Did you make any New Year's Resolutions?  What helps you to grow?

Sunday, November 23, 2014

Being Your Teacher Makes My Heart Bigger

Dear Students,

Thank you for being off-task.  Thank you for blurting out inappropriate comments.  Thank you for cheating on your assignments.  Thank you for complaining about having to play a game.  Thank you for breaking the rules even though you definitely know them by now.  Thank you for pretending you don't like me.  Thank you for throwing the school supplies that I spent my own personal money on.  Thank you for fighting with me about doing your work.
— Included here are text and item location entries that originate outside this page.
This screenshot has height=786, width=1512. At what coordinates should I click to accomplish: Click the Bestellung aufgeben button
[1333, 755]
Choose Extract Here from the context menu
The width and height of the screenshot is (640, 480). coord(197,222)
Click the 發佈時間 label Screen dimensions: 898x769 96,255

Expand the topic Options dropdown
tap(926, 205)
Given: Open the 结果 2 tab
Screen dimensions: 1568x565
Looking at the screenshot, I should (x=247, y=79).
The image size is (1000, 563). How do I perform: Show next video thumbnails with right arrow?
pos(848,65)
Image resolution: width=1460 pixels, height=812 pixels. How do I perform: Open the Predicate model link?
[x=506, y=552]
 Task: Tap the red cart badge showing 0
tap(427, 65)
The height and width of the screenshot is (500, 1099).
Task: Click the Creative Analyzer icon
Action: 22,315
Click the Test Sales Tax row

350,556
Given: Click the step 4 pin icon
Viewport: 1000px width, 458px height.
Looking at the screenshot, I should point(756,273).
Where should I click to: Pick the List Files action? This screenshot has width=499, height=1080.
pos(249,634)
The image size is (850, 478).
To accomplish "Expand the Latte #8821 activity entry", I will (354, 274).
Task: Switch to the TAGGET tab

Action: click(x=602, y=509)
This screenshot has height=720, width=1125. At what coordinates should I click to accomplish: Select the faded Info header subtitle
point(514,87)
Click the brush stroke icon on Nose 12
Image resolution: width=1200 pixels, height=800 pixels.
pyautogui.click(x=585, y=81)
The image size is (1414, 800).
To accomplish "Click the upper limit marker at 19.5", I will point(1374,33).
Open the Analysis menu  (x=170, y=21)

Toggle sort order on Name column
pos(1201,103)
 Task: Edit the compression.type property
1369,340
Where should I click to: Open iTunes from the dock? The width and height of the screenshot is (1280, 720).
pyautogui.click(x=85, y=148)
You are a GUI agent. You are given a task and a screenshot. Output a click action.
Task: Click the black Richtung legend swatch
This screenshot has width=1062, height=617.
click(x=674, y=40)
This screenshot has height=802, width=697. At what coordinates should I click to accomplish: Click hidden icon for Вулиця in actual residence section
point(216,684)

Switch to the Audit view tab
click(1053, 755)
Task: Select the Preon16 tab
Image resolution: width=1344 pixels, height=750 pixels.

Thank you for wandering around the classroom.  Thank you for leaving papers on floor.  Thank you for damaging the books.  Thank you for all of the very childish things that you do, because the truth is that you are increasing my capacity to love.  I made a commitment to love and serve you guys.  Some days, you don't make that easy.  Some Many days my reaction is anger and attempts to control.  You see, my heart is broken.  It doesn't work the way it was supposed to work.  I have to re-learn how to extend grace.  How to control my emotions.  How to love unconditionally.  You might not realize it, but you are helping me to do that.  Thank you for all the opportunities you give me to not love you.  It is choosing to love you in those moments that is changing my heart.  Your manifestation of the broken human condition reminds me that the ugly show you sometimes put on display lives in me, too.  The song and dance of sin and immaturity that you do on the daily  reminds me that we are one in the same. We are both messed up inside.  The good news? God loves us.  He loves every bit of us.  He loves us at our worst and our best.  There is nothing we can do to make him love us more.  There is nothing we can do to make him love us less.  God is teaching me how to love you that way, too.  Being your teacher makes my heart bigger.  For that, I am grateful.

Love,

Your (growing) Teacher

Thursday, November 6, 2014

Moments


"Here Miss.  I couldn't find an apple."

There are lots of tough moments in teaching.  Moments where kids disrespect you.  Moments where you feel like you've messed up big time.  Moments when no matter how hard you've tried a student just doesn't get the concept you were teaching.  But then there are the sweet moments.  Moments when a student expresses to you that your activity really helped them to learn something.  Moments when you hear brilliant, thoughtful answers in a discussion.  Moments where you get to just enjoy their unique, still-forming personalities.  One such moment happened on my birthday (about a month ago).  A student--not an easy student--came up to me with a bruised, misshapen orange.  "Here Miss," (what they tend to call me), "I couldn't find an apple."   From anyone else this gift might have left me puzzled at best, but from this student this was huge.  He is a special education student.  He struggles in school.  He is very disorganized, and constantly forgets things.  From this student the gift of an orange in lieu of an apple on my birthday was an extremely thoughtful gesture.  I knew that moments later I'd be trying to coerce him into doing his assignment, and filling out his planner, and trying to help him to remember that there are other responses to bullying besides revenge.  But that one sweet moment let me know that I had built a connection with him.  I can only hope that I am making these little connections with my students.  That they feel my love and care.  That in my classroom they will have bonded with one stable adult.  I have to hold onto these moments through the painful ones and hold onto the belief that somehow amidst the chaotic mess of teaching and learning that I am making a difference.